### Provided data
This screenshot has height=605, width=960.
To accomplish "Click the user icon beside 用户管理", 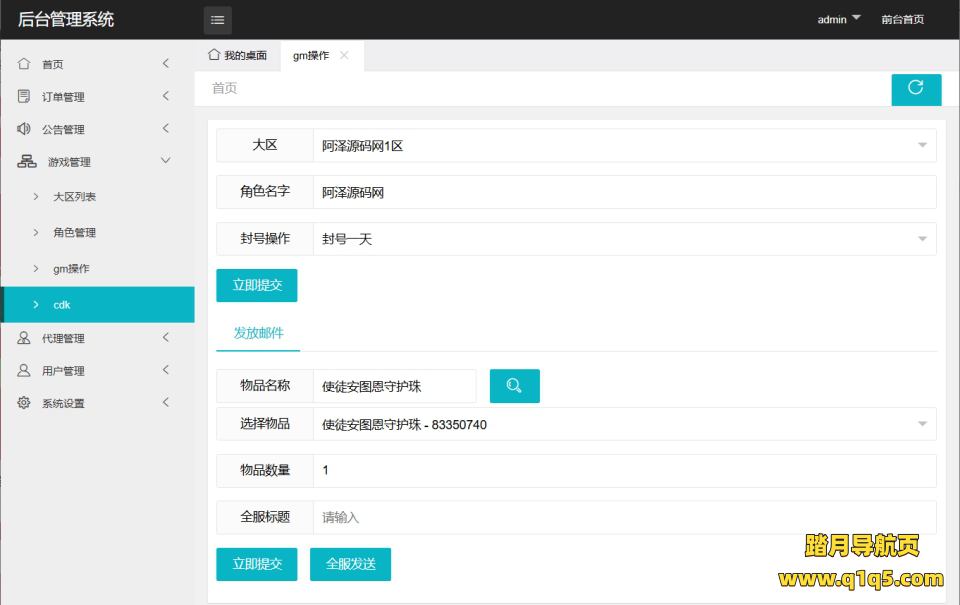I will (x=24, y=371).
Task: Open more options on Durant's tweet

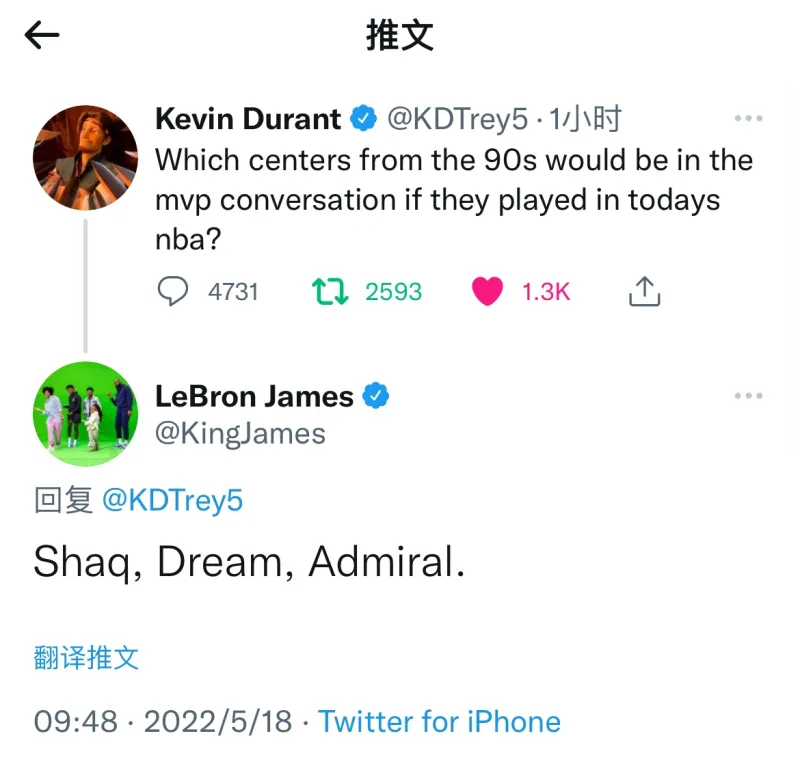Action: pyautogui.click(x=748, y=119)
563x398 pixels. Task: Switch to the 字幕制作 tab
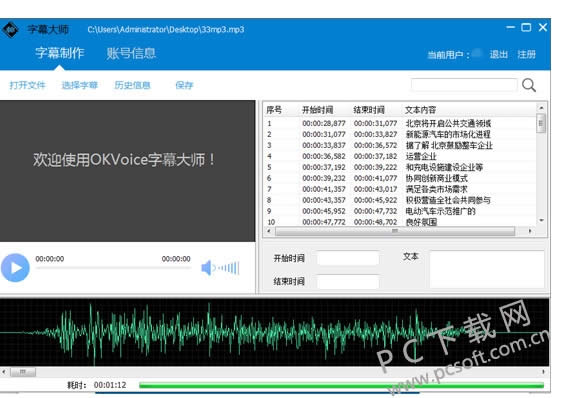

### Work to complete
Restate word for word the lines above that start at the line containing "Task: Open more options on Durant's tweet" and run to the end of the listing; exclude the pictures.

### Problem solution
Task: Open more options on Durant's tweet

Action: pyautogui.click(x=748, y=119)
563x398 pixels. Task: Switch to the 字幕制作 tab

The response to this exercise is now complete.